Your instructions: Your answer must be the exact lines from the one holding "Select skill 仗劍奇謀" through the end of the entries, with no pictures.

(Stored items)
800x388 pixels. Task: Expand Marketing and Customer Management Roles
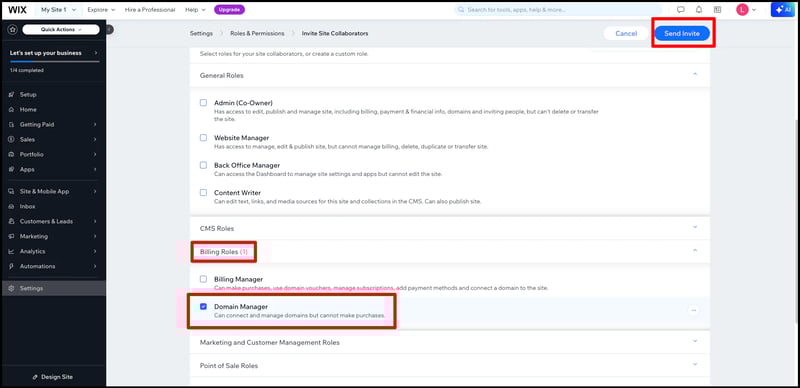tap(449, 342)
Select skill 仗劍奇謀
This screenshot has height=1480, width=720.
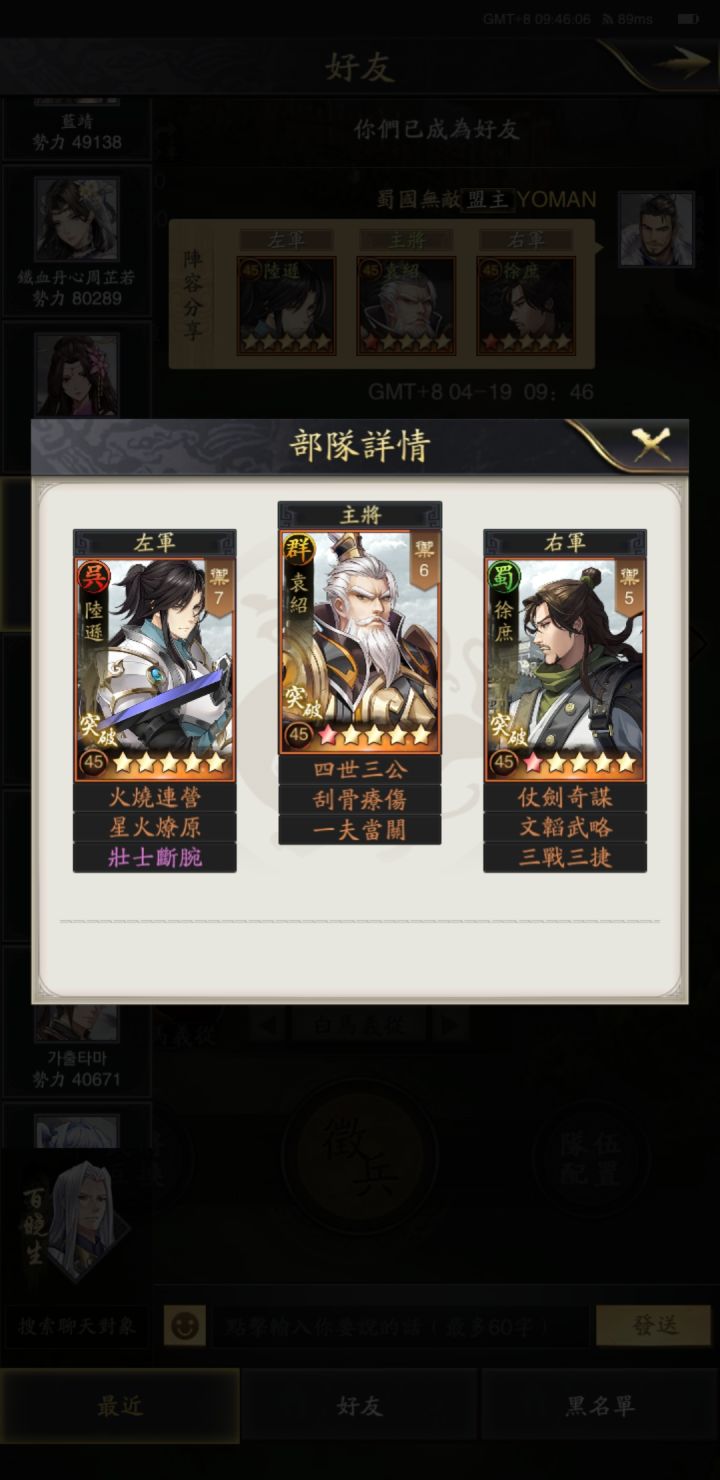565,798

Output of the exercise:
Select skill 仗劍奇謀
This screenshot has height=1480, width=720.
565,798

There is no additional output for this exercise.